Records of finding words and elements:
* * * * * * * * *

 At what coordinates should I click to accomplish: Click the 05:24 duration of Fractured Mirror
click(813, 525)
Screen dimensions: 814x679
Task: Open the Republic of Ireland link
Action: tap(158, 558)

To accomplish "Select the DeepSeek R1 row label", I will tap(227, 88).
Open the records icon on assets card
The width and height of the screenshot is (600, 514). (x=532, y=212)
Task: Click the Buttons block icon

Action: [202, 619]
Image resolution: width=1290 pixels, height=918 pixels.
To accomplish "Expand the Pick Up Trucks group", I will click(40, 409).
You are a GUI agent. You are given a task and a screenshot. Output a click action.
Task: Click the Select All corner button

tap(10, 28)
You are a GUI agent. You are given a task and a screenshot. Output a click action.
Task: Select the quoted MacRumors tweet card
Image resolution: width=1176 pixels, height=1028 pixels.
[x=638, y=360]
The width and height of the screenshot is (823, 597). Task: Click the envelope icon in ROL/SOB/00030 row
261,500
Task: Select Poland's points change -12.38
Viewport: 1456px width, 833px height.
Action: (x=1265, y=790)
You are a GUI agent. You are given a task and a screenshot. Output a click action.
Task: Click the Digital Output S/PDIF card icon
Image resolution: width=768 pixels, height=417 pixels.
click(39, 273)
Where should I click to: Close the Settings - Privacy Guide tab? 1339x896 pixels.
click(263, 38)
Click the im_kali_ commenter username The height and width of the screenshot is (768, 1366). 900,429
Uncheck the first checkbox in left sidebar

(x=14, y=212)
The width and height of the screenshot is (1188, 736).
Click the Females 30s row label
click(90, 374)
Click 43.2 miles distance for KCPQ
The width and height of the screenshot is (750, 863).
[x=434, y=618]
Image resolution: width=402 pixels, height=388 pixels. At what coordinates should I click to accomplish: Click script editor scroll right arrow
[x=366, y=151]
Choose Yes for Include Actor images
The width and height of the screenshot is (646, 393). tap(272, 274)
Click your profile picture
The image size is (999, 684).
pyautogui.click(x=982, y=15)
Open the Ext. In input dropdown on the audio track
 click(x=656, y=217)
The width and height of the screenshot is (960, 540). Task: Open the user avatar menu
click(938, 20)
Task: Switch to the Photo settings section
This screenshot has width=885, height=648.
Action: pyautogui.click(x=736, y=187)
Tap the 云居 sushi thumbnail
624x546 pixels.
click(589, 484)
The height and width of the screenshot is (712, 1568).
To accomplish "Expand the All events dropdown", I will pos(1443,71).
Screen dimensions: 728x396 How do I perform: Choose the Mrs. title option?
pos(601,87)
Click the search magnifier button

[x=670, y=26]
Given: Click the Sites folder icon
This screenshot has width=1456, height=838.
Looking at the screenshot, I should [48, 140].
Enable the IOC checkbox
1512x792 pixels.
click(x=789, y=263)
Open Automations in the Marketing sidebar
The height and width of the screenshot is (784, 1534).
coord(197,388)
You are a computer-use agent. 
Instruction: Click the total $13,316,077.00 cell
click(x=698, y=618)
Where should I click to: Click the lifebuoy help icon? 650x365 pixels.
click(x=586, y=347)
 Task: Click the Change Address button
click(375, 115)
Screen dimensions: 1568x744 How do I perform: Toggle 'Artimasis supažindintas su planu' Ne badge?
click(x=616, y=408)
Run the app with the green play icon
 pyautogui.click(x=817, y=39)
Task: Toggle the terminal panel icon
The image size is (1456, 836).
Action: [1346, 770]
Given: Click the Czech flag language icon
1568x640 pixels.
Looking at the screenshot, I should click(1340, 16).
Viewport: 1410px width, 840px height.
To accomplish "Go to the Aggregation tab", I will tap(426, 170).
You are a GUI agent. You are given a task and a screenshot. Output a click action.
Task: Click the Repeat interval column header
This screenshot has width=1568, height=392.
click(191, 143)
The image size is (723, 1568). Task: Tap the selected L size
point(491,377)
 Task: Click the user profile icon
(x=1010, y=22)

* * * * * * * * *

WORK TO BE COMPLETED: Render the stretch of the data from the start through the line that contains "click(263, 38)" as a numbered list, with blank lines left out.

RESPONSE FOR THIS EXERCISE:
1.  At what coordinates should I click to accomplish: Click the 05:24 duration of Fractured Mirror
2. click(813, 525)
3. Screen dimensions: 814x679
4. Task: Open the Republic of Ireland link
5. Action: tap(158, 558)
6. To accomplish "Select the DeepSeek R1 row label", I will tap(227, 88).
7. Open the records icon on assets card
8. The width and height of the screenshot is (600, 514). (x=532, y=212)
9. Task: Click the Buttons block icon
10. Action: [202, 619]
11. Image resolution: width=1290 pixels, height=918 pixels.
12. To accomplish "Expand the Pick Up Trucks group", I will click(40, 409).
13. You are a GUI agent. You are given a task and a screenshot. Output a click action.
14. Task: Click the Select All corner button
15. tap(10, 28)
16. You are a GUI agent. You are given a task and a screenshot. Output a click action.
17. Task: Select the quoted MacRumors tweet card
18. Image resolution: width=1176 pixels, height=1028 pixels.
19. [x=638, y=360]
20. The width and height of the screenshot is (823, 597). Task: Click the envelope icon in ROL/SOB/00030 row
21. 261,500
22. Task: Select Poland's points change -12.38
23. Viewport: 1456px width, 833px height.
24. Action: (x=1265, y=790)
25. You are a GUI agent. You are given a task and a screenshot. Output a click action.
26. Task: Click the Digital Output S/PDIF card icon
27. Image resolution: width=768 pixels, height=417 pixels.
28. click(39, 273)
29. Where should I click to: Close the Settings - Privacy Guide tab? 1339x896 pixels.
30. click(263, 38)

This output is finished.